Lynton Crosby, the architect of the Tories 2015 general election win, is credited with having established a campaigning tactic known simply as “the dead cat”. It’s remarkably straightforward to explain: you plunk a dead cat on the table. Then everyone discusses the dead cat; some say he was alive before he hit the table, others say he is a fake cat designed as a conspiracy. In the end, what no one will forget is the dead cat itself.
The whole furore over whether or not Corbyn would or wouldn’t bow to the Queen at the ceremony that saw him sworn into the Privy Council is one of the best examples of the dead cat trick I’ve ever seen. And the left of centre media have played a greater part in the whole thing than any Tory spin doctor could have ever dared hope. Because if anyone has gone on and on and on about not only the “bowing question” to the Queen, but at the Cenotaph as well, it is the Guardian.
In campaigning, it can be very tempting when your opponent says something ridiculous, untrue or both to rebut the notion with all of your might. Sometimes that can be the right thing to do, but it rarely is. Usually it is best to shut your mouth and say nothing – because talking about it more is precisely why your enemies brought the whole thing up to start with. Because once the thing is argued to death all anyone remembers is the thing itself.

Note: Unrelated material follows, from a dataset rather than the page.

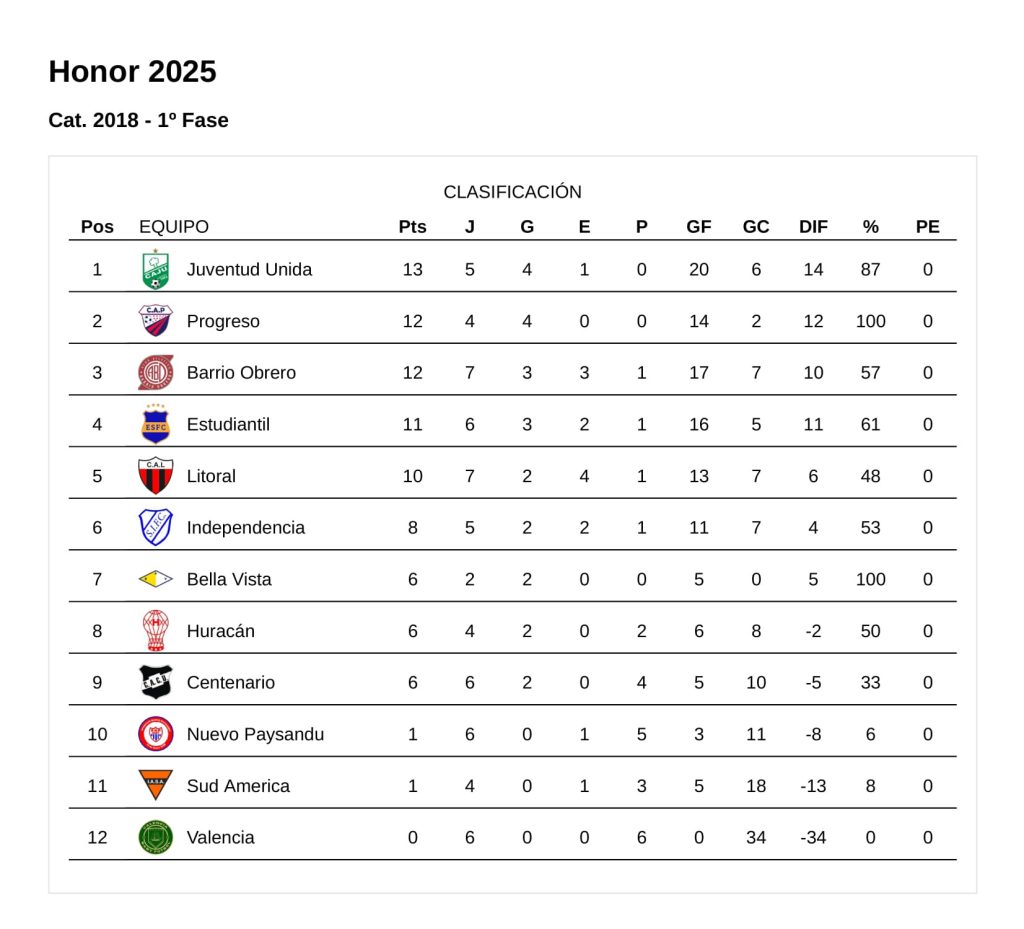Select the GF column header
Image resolution: width=1024 pixels, height=929 pixels.
(698, 227)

So with the bowing thing: all anyone who isn’t obsessed with politics is going to remember about it all in three years time is that Jeremy Corbyn didn’t bow on Remembrance Day and didn’t bow to the Queen when he joined the Privy Council. Even if parts of that recollection are actually totally untrue. There must have been some truth in it for everyone to go on and on about it for weeks, right? And perhaps the Daily Express has a point when they say Corbyn hates Britain if all that is true, I guess. You can see the dead cat emerging already.

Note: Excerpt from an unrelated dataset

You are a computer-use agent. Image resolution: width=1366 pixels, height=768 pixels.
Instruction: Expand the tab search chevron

So the next time Jeremy Corbyn does something ill-advised (blink and you might miss it), those in the left of centre press who feel warmly towards him would do well to not drone on and on about the whole affair, but rather give it all a miss. The dead cat trick only works if you fall for it.
Edward Wynn says
Whats interesting is that I could not see the point of the Cameron strategy of immediately attacking Corbyn so negatively and directly at the start. Now I do, basically it was the point at which people generally not interested in politics were paying attention. All they remember now is that the PM warned everyone about him and then Corbyn apparently also dithered over trivia. The impression is set.
A side issue of the appalling events in Paris which is being linked rightly or wrongly to Syrian immigrants, is that Cameron looks like having made EXACTLY the right decision about minimizing and controlling refugees. Those welcoming with open arms holding up signs saying immigrants welcome now look even more ‘dangerous’. That will also play. Which party were close up behind labor in a number of Northern seats – UKIP
Rob Pettitt says
As shown when chatting with friends today, the ‘dead cat’ is ‘Corbyn was friends with the IRA’.